Six and a half years ago I started my journey to loose weigh and save my life. High blood pressure and other looming illnesses were just about to take me down. I had no idea when I made the appointment with Dr Fox I would be transforming my life, thoughts and future. Going into this journey I wanted to get down to a size 12 and hoped for under 200lbs. My results are not what I expected. I never thought I would run, join a gym and be there 5 to 6 days a week. Nor did I ever thick I would wear a size 6 or loose 156lbs. I had no idea what a 5K was and I had never heard of the Big D climb. For me something clicked in my head that made me want to live a longer healthier life. I wanted to restore as best I could my body so living could be with as little health issues as possible. As of today those health issues are gone. Exercise is like breathing to me and I do it without hating it. I had very low expectations when I started but now I work hard for the best results.
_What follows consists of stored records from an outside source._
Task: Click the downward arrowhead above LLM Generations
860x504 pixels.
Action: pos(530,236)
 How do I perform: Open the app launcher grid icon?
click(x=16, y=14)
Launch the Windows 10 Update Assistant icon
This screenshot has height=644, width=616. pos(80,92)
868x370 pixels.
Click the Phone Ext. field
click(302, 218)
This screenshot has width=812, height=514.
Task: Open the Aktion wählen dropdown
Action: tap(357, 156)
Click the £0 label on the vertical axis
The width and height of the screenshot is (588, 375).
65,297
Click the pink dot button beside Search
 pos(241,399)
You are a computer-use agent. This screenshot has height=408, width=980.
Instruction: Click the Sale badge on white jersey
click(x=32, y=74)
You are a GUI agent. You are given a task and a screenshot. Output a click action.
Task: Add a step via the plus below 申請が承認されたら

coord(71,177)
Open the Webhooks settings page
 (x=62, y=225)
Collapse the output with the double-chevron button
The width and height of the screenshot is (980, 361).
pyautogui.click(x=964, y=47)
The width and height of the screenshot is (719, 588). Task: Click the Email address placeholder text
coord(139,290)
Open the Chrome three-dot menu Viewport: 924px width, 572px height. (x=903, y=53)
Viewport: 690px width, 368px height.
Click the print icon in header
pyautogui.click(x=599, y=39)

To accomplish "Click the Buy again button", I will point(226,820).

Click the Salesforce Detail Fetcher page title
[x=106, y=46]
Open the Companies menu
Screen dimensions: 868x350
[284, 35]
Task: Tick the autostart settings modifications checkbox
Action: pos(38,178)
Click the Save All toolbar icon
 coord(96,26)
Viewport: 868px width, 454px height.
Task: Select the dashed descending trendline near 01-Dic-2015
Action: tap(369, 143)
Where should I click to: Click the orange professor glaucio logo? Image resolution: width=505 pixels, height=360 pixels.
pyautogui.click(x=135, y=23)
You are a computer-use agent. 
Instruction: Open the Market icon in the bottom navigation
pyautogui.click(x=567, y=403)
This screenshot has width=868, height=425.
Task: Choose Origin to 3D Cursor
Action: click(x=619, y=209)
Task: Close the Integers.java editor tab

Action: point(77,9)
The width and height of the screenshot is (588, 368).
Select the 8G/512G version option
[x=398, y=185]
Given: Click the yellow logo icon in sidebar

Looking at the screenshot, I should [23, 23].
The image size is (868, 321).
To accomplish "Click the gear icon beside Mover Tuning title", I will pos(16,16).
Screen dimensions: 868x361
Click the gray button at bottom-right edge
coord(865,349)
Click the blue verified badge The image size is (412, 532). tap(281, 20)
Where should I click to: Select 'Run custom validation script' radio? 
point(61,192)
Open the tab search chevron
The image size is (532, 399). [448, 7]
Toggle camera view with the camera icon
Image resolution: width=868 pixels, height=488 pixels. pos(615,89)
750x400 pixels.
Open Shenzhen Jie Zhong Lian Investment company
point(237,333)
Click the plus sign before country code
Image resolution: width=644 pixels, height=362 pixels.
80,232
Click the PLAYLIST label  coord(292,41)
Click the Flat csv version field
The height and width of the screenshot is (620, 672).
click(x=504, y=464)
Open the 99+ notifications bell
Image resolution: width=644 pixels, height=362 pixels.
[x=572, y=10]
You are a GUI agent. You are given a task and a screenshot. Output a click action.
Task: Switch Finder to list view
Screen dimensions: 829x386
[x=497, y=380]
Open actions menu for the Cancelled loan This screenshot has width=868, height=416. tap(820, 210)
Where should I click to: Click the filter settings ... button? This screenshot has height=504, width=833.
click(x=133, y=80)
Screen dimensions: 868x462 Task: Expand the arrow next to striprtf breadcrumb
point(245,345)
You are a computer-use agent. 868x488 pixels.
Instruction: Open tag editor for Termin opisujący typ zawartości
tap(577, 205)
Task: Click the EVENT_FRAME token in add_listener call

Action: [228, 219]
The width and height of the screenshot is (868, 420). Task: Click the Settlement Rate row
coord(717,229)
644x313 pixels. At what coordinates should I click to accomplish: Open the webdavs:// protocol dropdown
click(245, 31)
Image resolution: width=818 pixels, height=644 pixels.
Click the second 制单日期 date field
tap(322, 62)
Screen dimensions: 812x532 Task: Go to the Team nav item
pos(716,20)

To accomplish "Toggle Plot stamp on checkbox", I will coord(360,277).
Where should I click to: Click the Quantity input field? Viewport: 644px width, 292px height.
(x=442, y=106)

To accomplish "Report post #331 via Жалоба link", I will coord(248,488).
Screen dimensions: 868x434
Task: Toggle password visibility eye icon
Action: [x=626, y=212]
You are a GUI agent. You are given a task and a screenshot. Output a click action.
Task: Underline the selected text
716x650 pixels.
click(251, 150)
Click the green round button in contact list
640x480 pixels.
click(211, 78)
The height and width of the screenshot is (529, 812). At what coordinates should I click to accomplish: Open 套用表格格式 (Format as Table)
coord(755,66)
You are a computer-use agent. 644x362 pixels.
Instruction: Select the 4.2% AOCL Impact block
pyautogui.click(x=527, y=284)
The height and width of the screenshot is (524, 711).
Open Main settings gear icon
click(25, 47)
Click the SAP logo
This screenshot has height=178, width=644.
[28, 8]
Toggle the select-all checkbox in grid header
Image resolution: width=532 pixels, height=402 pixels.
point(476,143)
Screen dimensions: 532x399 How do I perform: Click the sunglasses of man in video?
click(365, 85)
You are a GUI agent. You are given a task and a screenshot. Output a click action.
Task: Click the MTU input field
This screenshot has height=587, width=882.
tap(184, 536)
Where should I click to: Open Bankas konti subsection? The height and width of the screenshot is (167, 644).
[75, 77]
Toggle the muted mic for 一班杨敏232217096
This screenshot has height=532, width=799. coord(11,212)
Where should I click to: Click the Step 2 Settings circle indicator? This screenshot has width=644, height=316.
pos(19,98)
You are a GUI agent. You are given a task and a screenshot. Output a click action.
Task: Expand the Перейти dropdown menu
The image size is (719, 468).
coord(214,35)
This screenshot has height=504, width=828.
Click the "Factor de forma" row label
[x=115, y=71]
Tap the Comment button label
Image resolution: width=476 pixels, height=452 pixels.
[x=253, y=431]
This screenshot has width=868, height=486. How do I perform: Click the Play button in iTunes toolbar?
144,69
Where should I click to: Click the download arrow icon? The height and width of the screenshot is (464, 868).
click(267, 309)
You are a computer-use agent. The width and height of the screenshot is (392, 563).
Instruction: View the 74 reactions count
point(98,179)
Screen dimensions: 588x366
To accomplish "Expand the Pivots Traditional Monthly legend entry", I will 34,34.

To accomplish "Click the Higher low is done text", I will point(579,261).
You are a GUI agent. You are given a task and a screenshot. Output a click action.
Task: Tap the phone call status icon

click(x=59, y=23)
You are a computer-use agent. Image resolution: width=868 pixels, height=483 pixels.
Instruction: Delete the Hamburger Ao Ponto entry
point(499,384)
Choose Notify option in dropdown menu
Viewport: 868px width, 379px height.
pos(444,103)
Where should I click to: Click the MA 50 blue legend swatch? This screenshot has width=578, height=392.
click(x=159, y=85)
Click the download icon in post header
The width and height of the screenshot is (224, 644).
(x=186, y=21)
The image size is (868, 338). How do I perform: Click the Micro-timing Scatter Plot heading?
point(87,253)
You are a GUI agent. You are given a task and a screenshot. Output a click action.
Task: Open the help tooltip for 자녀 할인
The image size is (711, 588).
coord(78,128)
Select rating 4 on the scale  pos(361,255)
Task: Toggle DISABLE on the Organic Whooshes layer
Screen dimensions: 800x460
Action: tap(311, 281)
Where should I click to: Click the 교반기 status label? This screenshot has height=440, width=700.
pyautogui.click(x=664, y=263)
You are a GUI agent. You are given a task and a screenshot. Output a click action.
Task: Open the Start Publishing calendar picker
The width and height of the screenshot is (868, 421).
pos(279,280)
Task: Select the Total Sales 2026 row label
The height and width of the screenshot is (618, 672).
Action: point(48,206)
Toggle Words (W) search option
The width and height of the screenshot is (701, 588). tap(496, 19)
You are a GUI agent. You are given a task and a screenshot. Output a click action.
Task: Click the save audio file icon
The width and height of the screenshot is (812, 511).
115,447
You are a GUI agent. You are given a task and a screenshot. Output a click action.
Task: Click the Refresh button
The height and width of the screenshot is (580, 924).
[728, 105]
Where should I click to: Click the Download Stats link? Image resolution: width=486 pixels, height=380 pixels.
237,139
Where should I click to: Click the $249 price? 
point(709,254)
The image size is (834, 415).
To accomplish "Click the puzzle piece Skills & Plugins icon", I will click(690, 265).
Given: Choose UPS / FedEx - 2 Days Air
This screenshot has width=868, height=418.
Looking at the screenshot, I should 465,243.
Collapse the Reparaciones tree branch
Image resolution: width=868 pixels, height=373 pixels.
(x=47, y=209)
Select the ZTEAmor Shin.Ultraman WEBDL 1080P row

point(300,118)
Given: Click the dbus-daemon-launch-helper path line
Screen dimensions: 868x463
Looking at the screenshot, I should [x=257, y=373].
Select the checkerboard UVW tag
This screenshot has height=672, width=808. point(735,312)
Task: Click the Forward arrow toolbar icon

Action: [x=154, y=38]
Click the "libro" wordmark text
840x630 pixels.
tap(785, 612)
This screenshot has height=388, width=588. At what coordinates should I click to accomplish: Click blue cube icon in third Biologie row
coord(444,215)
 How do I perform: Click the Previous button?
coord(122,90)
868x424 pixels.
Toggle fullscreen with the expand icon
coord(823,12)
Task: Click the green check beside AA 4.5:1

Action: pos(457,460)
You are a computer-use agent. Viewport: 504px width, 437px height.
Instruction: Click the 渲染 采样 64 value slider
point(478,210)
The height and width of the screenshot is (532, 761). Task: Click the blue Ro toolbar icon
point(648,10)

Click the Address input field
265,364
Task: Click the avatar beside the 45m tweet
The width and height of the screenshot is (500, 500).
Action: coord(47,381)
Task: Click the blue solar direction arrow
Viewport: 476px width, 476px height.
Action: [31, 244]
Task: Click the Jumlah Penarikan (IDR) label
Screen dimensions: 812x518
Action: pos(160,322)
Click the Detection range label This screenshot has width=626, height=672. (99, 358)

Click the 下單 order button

Sometimes the only limitation we have are the ones we put on ourselves. We seem to shoot just under the cuff of greatness. Happy is the moment when we aren’t the biggest failure in the room. There was a time in my life I was right there in that spot. I only gave what it took to complete what ever it was but I gave nothing more. Then there was that day I realized your now to old to have dreams, to old to start something new and by far you haven’t got what it takes to follow through with a new journey. I’m not sure when and where but I started to beat myself up over all this. Not because I couldn’t do it but because I was sitting in this pity. Soul searching got me to where I am today. There is nothing I can’t try, nothing I want try and I know I’m strong enough to do it. Okay disclaimer because I will get called out on this. I will not jump from an airplane, I don’t like long bridges over water and I don’t like to put my head under the water in a pool. Yes I do have limitations and now that is out of the way lets move on. Many times in this restored life thing called Blue Happy I struggle. I have days when I’m so tired that I just wanna lock myself away from the world. People can be mean and trust me they love to toss out commits that are uncalled for and snarky. We have become this l world of people that we don’t care who we hurt we just wanna be heard. What in the world happened to curtesy and manners. What in the world happened to owning up to what you did to hurt others. What happened to saying your sorry.
I’m a planner and everyday I wake up with a plan. Sometimes that plan is minute by minute and other times it hour to hour. When I go to my storage to pull out pieces I want to restore I start with sitting and starring at all of my storage. Most of the time a piece or two will speck to me. I get an idea and I’m off and running to restore and implement my creative idea. Well let me tell you 9 out of 10 times you don’t get the results you start with in your head. Sometimes like life the piece will dictate how things are going to go down. I was given the opportunity to buy this very tall chest. The photo seemed nice and It didn’t have any damage. When I picked it up it seems a little more modern than farm house. On the way home with the piece I decided I would paint it gray and make it a more modern traditional piece. Well wouldn’t you know it I was out of Pure Pewter. In a pinch to get some larger pieces done for Waco I decided I would force it into the farmhouse style. By painting it Pure White, sanding to shabby it up and adding new hardware it’s modern no more. It will fit perfectly into anyones Farmhouse shabby home decor.
Life is funny that way. We start our days and projects in one direction and it leads us down a completely different path. That is how my weight loss journey started. I just wanted to loose enough weigh to get health. Working out wasn’t in my plan but here I am 4 days until the Big D Climb. It’s a climb in the Bank of America building 70 stores. I’m going for a personal record of under 30 minutes. I’m excited and overwhelmed all at once. I love this new life of mine it is more that I ever expected.